## TASK GOAL:
Output each record exactly, with nothing omitted.

-------------------------

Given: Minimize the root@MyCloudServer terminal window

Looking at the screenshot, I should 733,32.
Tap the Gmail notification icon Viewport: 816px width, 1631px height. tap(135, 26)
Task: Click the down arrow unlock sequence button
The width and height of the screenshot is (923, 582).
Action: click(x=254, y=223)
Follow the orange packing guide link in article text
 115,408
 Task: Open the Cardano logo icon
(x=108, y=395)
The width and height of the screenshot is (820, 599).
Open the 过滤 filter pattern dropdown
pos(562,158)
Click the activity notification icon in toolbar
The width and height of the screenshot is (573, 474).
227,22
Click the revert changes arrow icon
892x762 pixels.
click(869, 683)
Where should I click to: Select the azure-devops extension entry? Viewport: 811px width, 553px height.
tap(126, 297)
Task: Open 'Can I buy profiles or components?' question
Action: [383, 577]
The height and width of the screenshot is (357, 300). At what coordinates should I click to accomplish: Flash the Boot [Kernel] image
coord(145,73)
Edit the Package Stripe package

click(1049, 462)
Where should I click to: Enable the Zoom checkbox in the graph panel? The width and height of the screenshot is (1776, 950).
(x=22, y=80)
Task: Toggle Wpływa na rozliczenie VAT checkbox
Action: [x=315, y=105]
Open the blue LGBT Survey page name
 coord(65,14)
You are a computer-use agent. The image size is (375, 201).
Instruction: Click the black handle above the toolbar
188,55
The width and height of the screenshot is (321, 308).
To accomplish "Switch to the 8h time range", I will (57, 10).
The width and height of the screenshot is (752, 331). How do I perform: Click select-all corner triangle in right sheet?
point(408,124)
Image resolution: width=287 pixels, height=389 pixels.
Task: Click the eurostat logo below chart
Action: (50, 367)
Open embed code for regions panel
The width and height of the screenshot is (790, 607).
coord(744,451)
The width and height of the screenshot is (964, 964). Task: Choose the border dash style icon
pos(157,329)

-------------------------

## SOLUTION FOR THIS PROBLEM:
Given: Minimize the root@MyCloudServer terminal window

Looking at the screenshot, I should 733,32.
Tap the Gmail notification icon Viewport: 816px width, 1631px height. tap(135, 26)
Task: Click the down arrow unlock sequence button
The width and height of the screenshot is (923, 582).
Action: click(x=254, y=223)
Follow the orange packing guide link in article text
 115,408
 Task: Open the Cardano logo icon
(x=108, y=395)
The width and height of the screenshot is (820, 599).
Open the 过滤 filter pattern dropdown
pos(562,158)
Click the activity notification icon in toolbar
The width and height of the screenshot is (573, 474).
227,22
Click the revert changes arrow icon
892x762 pixels.
click(869, 683)
Where should I click to: Select the azure-devops extension entry? Viewport: 811px width, 553px height.
tap(126, 297)
Task: Open 'Can I buy profiles or components?' question
Action: [383, 577]
The height and width of the screenshot is (357, 300). At what coordinates should I click to accomplish: Flash the Boot [Kernel] image
coord(145,73)
Edit the Package Stripe package

click(1049, 462)
Where should I click to: Enable the Zoom checkbox in the graph panel? The width and height of the screenshot is (1776, 950).
(x=22, y=80)
Task: Toggle Wpływa na rozliczenie VAT checkbox
Action: [x=315, y=105]
Open the blue LGBT Survey page name
 coord(65,14)
You are a computer-use agent. The image size is (375, 201).
Instruction: Click the black handle above the toolbar
188,55
The width and height of the screenshot is (321, 308).
To accomplish "Switch to the 8h time range", I will (57, 10).
The width and height of the screenshot is (752, 331). How do I perform: Click select-all corner triangle in right sheet?
point(408,124)
Image resolution: width=287 pixels, height=389 pixels.
Task: Click the eurostat logo below chart
Action: (50, 367)
Open embed code for regions panel
The width and height of the screenshot is (790, 607).
coord(744,451)
The width and height of the screenshot is (964, 964). Task: Choose the border dash style icon
pos(157,329)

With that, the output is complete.